WHAT YOU WILL DO :: Name every candidate profiled in the text about the Cupertino city council race.

TEXT SEGMENT ::
# # # # # # #
Donna Austin, a staunch supporter of mixed-use development, believes the city needs to step up and provide more housing and retail. She would support higher density and height along the transit corridor. She described herself as “fiscally very conservative,” not too keen on Measure C, but said it’s a tax that will not hurt residents. Measure C, which is on the November 8 ballot, proposes to raise the city’s transient occupancy tax (TOT) paid by hotel guests from 10 percent to 12 percent. There are other ways to obtain revenue, she said. She is for more housing, especially since Apple is expanding. Austin is against rent control because she does not believe renters or landlords would be motivated to renovate. She believes the city is already one of the greenest communities in the region and residents should be free to follow green practices that best suit them. A former San Jose teacher and an active community volunteer, Austin has served on the city’s planning commission and was honored by the Cupertino Chamber of Commerce as this year’s citizen of the year. She believes with her teaching skills, she would bring a different perspective to the council and benefit the city.
Marty Miller, who is a REALTOR® and SILVAR member, wants the city to be more friendly toward businesses. He is in general opposed to all taxes. He believes Californians are overtaxed and that the state tax system is badly in need of reform. By raising the cost for travelers to stay in Cupertino, Miller said the passage of Measure C will ultimately hurt businesses and the city. More housing is needed in Cupertino and there should be a better balance of jobs and housing, he said. If more people lived closer to where they worked, there would be even less traffic, he noted. Miller is opposed to rent control and called it “misguided government policy.” He is also against imposing green building standards on the community. Incentives are the way to go; not mandates. There are two things that kill jobs and growth, said Miller – taxes and excessive regulation, so government should leave the market alone. A REALTOR®, who has been on the planning commission for the past nine years, Miller said the “real power is in the city council.” It is why he is a candidate. He said he would be an appropriate representative of the business community, especially REALTOR®s.
Rod Sinks is frustrated at city projects that have stalled, especially Vallco Shopping Mall, and he is running because he wants to push them through. The city needs to create things that cater to the people. More housing and development are keys to making Cupertino a destination place, so people will shop here and dine here, he said. Sinks said he worked as a volunteer to pass the parcel tax because he saw it as a strengthening measure to improve property values, but he is not a supporter of other taxes. He, too, said California needs to reform its tax system, which he feels inhibits mobility. He is opposed to rent control because it creates a disincentive. As co-founder of Bay Area for Clean Environment (formerly No Toxic Air), a grassroots environmental organization, Sinks said he is very excited about greening the community, but does not believe it should be mandated. Having launched successful high-tech start-up companies, Sinks believes he has the vision and the skills to bring a team together and make the council function more efficiently, especially at its meetings.
Gilbert Wong, who currently serves as mayor of Cupertino and is the lone incumbent in the race, said he would like to continue his work on the council. Born and raised in Cupertino, Wong served five years on the planning commission, prior to his election to the city council in 2007. He said the city has a great future with its excellent public schools. There are more things to come and he would like to see the development projects continued. Wong believes taxes should be the last resort and placing Measure C on the November ballot was just that. He explained Hewlett Packard’s departure left a $1 million dollar hole in the city’s finances. The TOT could raise $450,000 additional revenue for the city. He said he would support anything to protect Cupertino’s schools as long as it is reasonable, such as a school parcel tax. Wong noted, as a property manager, he too does not support rent control. He believes Cupertino’s green building standards should not raise the cost for builders, especially during these hard economic times. The city should stick to the minimum standards currently in place and review them next year, Wong said.
# # # # # # #
EXTRACTED MATERIAL ::
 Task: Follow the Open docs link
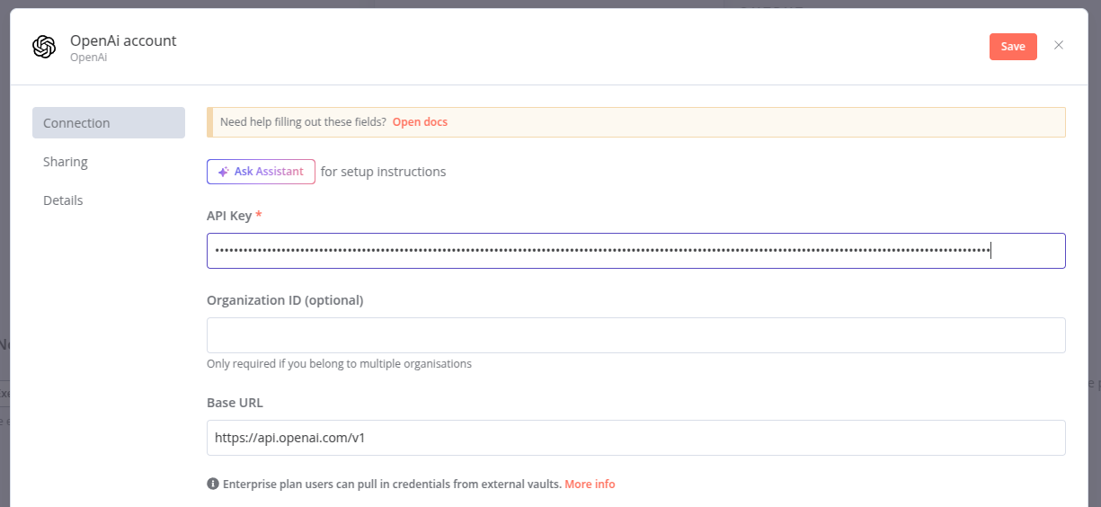[x=420, y=122]
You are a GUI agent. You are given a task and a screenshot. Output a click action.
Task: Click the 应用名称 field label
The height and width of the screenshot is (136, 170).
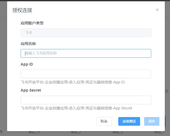28,44
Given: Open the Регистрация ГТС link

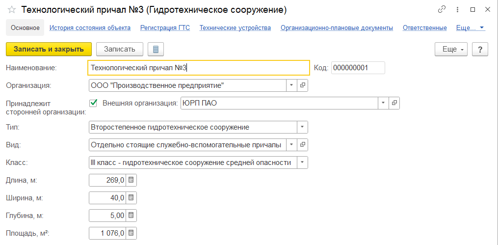Looking at the screenshot, I should 165,28.

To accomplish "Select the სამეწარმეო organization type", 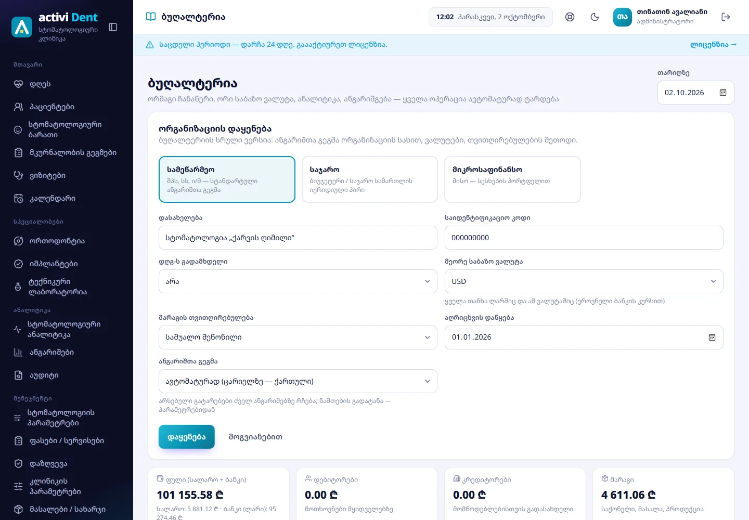I will coord(227,179).
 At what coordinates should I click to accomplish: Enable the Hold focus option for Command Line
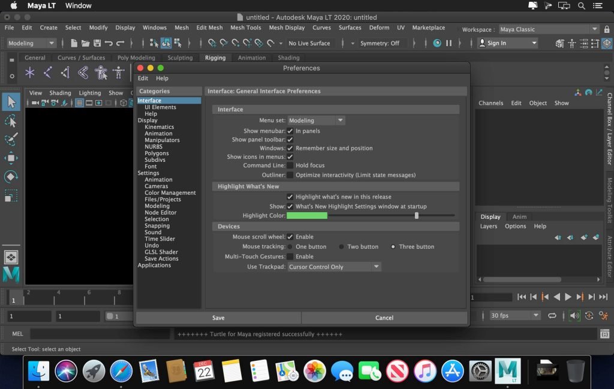point(290,165)
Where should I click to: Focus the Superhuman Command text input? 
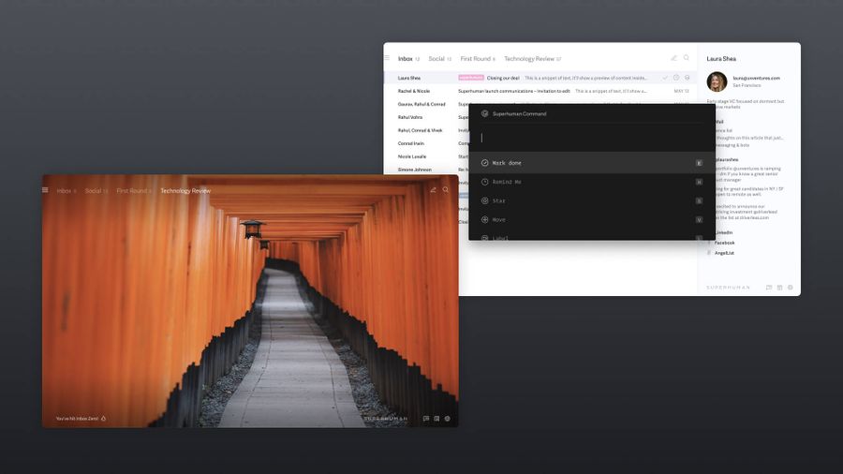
# # # # # # #
FINISHED EXERCISE :: Donna Austin, Marty Miller, Rod Sinks, Gilbert Wong